= Ewa Paluch =

French biophysicist and cell biologist

Ewa Paluch is a French-Polish biophysicist and cell biologist. She is the 17th Professor of Anatomy in the Department of Physiology, Development and Neuroscience and Fellow of Trinity College at the University of Cambridge.

== Education ==
Paluch received her Bachelor of Science degree from Ecole Normale Supérieure de Lyon, France, and her PhD degree in biophysics from Institut Curie and Paris Diderot University, France.

== Career and research ==
After completing her PhD, Paluch was appointed Group Leader at the Max Planck Institute of Molecular Cell Biology and Genetics, Dresden, Germany. Between 2013 and 2019 she worked at University College London, as Professor of Cell Biophysics, and in 2019 became Professor of Anatomy, and fellow of Trinity College, Cambridge. Paluch is the first woman to hold the chair of Professor of Anatomy in its 300-year history. Her work focuses on the cell cortex, a thin network of actin and myosin that lies under the cell membrane and determines the shape of most animal cells. The cortex enables the cell to resist externally applied forces and to exert mechanical work.
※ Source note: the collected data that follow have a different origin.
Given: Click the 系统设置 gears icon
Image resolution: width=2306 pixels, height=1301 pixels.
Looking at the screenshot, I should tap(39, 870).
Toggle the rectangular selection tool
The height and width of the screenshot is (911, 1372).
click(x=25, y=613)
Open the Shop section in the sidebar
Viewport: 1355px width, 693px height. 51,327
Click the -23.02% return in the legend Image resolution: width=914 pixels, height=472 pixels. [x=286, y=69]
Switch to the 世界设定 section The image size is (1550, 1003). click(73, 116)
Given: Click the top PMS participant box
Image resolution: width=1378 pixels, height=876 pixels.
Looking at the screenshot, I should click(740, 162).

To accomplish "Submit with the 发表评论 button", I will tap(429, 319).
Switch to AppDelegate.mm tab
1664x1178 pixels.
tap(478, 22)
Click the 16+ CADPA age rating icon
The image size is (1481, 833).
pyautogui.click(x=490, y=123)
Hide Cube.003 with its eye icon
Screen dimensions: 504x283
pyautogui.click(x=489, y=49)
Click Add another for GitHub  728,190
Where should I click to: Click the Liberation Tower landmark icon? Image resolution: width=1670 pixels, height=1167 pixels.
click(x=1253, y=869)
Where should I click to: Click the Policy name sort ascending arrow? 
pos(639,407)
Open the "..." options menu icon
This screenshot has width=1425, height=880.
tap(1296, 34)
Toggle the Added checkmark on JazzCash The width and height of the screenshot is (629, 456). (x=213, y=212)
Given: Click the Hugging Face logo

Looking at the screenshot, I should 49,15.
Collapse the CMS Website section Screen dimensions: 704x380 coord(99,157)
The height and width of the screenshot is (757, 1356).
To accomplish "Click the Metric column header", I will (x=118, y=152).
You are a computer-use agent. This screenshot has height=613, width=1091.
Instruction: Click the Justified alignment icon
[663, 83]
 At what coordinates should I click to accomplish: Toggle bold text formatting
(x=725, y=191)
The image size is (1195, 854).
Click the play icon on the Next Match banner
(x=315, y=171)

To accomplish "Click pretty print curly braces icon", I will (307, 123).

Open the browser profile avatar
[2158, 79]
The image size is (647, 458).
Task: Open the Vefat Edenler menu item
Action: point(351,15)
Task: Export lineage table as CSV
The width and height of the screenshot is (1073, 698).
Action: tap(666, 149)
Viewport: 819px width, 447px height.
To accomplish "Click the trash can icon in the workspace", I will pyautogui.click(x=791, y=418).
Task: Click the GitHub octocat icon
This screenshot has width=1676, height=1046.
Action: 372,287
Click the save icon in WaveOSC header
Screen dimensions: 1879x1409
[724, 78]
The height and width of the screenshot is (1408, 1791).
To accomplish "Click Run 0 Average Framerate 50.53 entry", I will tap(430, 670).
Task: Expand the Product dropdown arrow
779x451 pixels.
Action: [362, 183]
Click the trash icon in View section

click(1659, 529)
As such, it plays a role in normal physiology during events involving cell deformation such as cell division and migration, and in diseases such as cancer where cell shape is often deregulated.

== Awards and honours ==

- Laureate in the Life Sciences of the Blavatnik Awards for Young Scientists in the UK, 2019.
- Elected member of the European Molecular Biology Organization (EMBO), 2018.
- Hooke Medal, British Society for Cell Biology, 2017.
- Chair, Mechanobiology Subgroup, Biophysical Society, 2017.
- Philip Leverhulme Prize in Biological Sciences, 2014.